Like a diagnosis that confirms a patient's worst fears, the news that West Penn Hospital is transferring key operations out of its Bloomfield facility has left Pittsburghers numb. Up to 1,500 jobs will be affected, the emergency department will close in January, and programs like cardiovascular, critical care, oncology and other medical and surgical programs will relocate to Allegheny General, the North Side sister facility operated by West Penn Allegheny Health System.
"Our community is grieving," one woman said at a June 30 meeting with WPAHS brass.
"What am I supposed to do?" asked North Oakland resident Mike Pastorkovich, who says his insurance doesn't cover UPMC doctors. "Go to UPMC and pay out-of-pocket, or get on a bus and go to Allegheny General and see if I live?"
"It was a terrible decision. It was a difficult decision," WPAHS board chairman David McClenahan told the crowd. But unless it was made, he added, "We will not survive as a system. We will be gone."
Experts in the field say that's probably true. And while such disruptions may continue -- a symptom of the changing nature of health care -- Pittsburgh's vaunted "eds and meds" economy should be able to shake off the worst of it.
The West Penn system lost $11.6 million in a nine-month period ending March 31. Reimbursements from state and federal government are declining, the Bloomfield hospital is operating at 47 percent capacity and more are seeking outpatient services. While the Bloomfield facility will still house functions like the burn unit, a Women and Infants' center, and rehab services, officials say it has to eliminate redundant services to stop the bleeding.

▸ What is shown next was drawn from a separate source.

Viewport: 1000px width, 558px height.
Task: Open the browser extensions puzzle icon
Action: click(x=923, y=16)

"If this is what's necessary to keep the system healthy and viable, it may be the best out of a set of bad alternatives," observes Marty Gaynor, a Carnegie Mellon University economics professor. "It's pretty clear something had to be done. It's important for the city and region for the AGH system to be healthy and viable."

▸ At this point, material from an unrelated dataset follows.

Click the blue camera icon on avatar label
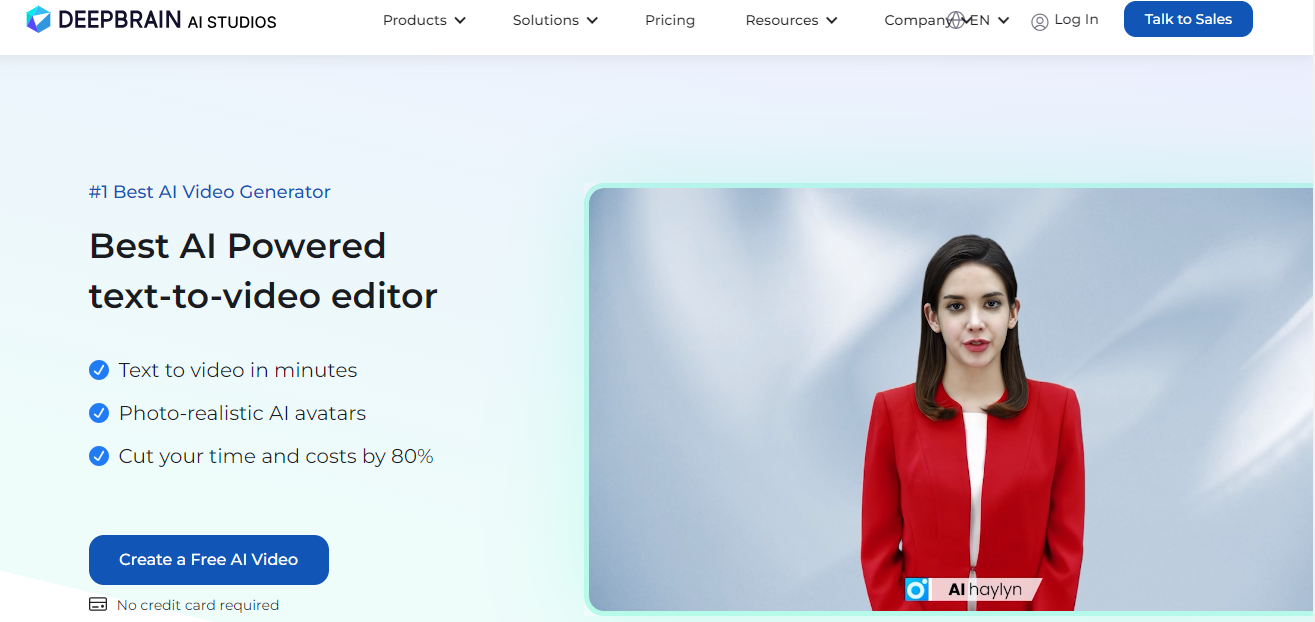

For one thing, Gaynor says, WPAHS is the only thing "standing between us and a monopoly by UPMC." If UPMC were the only health-care provider in town, it would eliminate choice and competitive prices.
That possibility worries people like Pittsburgh City Councilor Patrick Dowd, whose district includes Bloomfield. "We've got to, as a community, ask questions about health-care choice and how we are going to guarantee more than one system and more than one provider," he says.
Dowd and residents at the community forum also fretted about how familiar it all was. Could Pittsburgh once again be brought down by relying too heavily on an industry, they wondered the way it once did with steel?
Duquesne associate economics professor Antony Davies acknowledges the fear, but doesn't see an economic parallel. The domestic steel industry collapsed in large part because of cheaper foreign competition, he says: "It got to the point where companies couldn't compete with foreigners. That's not the case with medical care."
Still, having your hospital move across town is bad enough, many West Penn neighbors say -- especially for the elderly or those who rely on its emergency room for aid. Heart-transplant recipient Arleen Szczypinski acknowledges she's been happy with treatment she has received at AGH, but is concerned about losing an ER in the neighborhood. Many patients, she says, "have to walk. ... When you're elderly and you need emergency services, the closer the better."
But West Penn isn't the first hospital to make such a move -- and it likely won't be the last. UPMC closed its Braddock hospital in January; prior to that it merged its South Side hospital-campus programs with Mercy in Uptown, leaving South Side as an outpatient center. St. Francis Medical Center closed in 2002.
Such closures and consolidations signal an underlying shift in the health-care sector, says Frank Gamrat, senior research associate at the Allegheny Institute for Public Policy. Even while health care has been thriving locally, he says, hospitals have been ailing, thanks partly to a trend toward more outpatient facilities opening up.
According to the Bureau of Labor and Statistics, Pittsburgh-area hospitals shed 600 jobs between May 2009 and May 2010. They've cut 2,200 over the past 10 years. But during that same period, Gamrat points out, employment in subsectors like social assistance -- things like social-work jobs or child daycare services -- grew by about 10,400. Ambulatory care, or outpatient services, grew by about 15,900 in the same period.
To him, that signals that the "meds" economy isn't dwindling -- just changing.
Gamrat says that when we think of the health-care business, "We automatically think hospitals. But there are a lot more [components] to it and those subcategories are growing." And even for those whose jobs are lost, Gamrat says, there's reason for some optimism. "No one wants to lose their job. ... But you have skills that will easily transform to other medical avenues."
"In the short term, there will definitely be a blip here," observes David Dausey, a CMU professor and senior director of the school's Health Care Programs and Initiatives. "You know there's going to be considerable heartache: 1,500 -- that's a lot of health-care jobs."
Even so, he agrees with Gamrat that the industry is large enough to absorb the blow: "This is clearly what Pittsburgh does," Dausey says.